Before understanding what is blockchain lets try to understand what a distributed database is. A distributed database is a collection of multiple interconnected databases, which are spread physically across various locations that communicate via a computer network.
A blockchain is similar to distributed databases that maintain a continuously growing list of chronologically ordered records, called blocks. These blocks are linked using encryption techniques which contains a link to connect each block to its previous block, a timestamp, and transaction data. It is like a decentralized, distributed and public digital ledger.
Blockchains are mainly used to record transactions across many computers so that the record cannot be altered without the alteration of all subsequent blocks because the whole chains link depends on data in the nodes(blocks).
Why is Blockchain Popular?
Suppose one of us is transferring money to a friend from his/her bank account. He/ She would log in to online banking and transfer the amount to the other person using their account number. After the transaction is completed, the bank updates the transaction records of both persons. Even though this seems simple. These transactions are highly vulnerable.
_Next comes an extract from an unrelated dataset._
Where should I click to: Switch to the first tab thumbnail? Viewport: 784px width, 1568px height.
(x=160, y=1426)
These types of transactions can be tampered very quickly. Blockchain technology was created essentially to overcome problems of this nature.
So How Does Blockchain Protect These Transactions?
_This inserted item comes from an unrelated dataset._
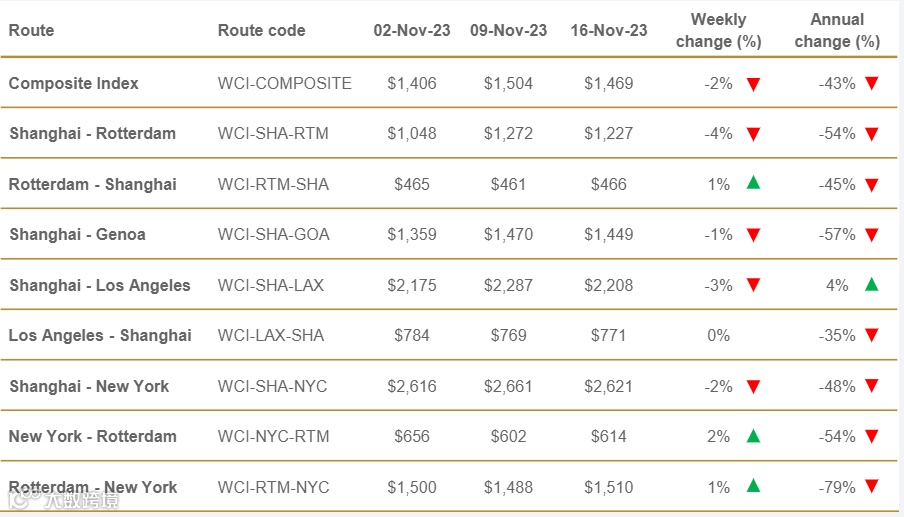Click the red annual arrow for Shanghai - Rotterdam

pyautogui.click(x=871, y=134)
How exactly does Blockchain technology work?
Blockchain is a combination of three leading technologies:
- Cryptographic keys (Asymmetric and Symmetric Cryptographies).
- A peer-to-peer network containing a shared digital ledger.
- A means of computing, to store the transactions and records of the network.
Cryptography keys consist of two keys those are Private key and Public key. These keys help in performing successful transactions between two parties. Each individual has these two keys, which they use to produce a secure digital identity reference. This secured identity is the most important aspect of Blockchain technology. In the world of cryptocurrency, this identity is referred to as ‘digital signature’ and is used for authorizing and controlling transactions
The digital signature is merged with the peer-to-peer network; a large number of individuals who act as authorities use the digital signature in order to reach a general agreement on transactions, among other issues. When they authorize a deal, it is certified by a mathematical verification, which results in a successful secured transaction between the two network-connected parties.
So, to sum it up, Blockchain users employ cryptography keys to perform different types of digital interactions over the peer-to-peer network.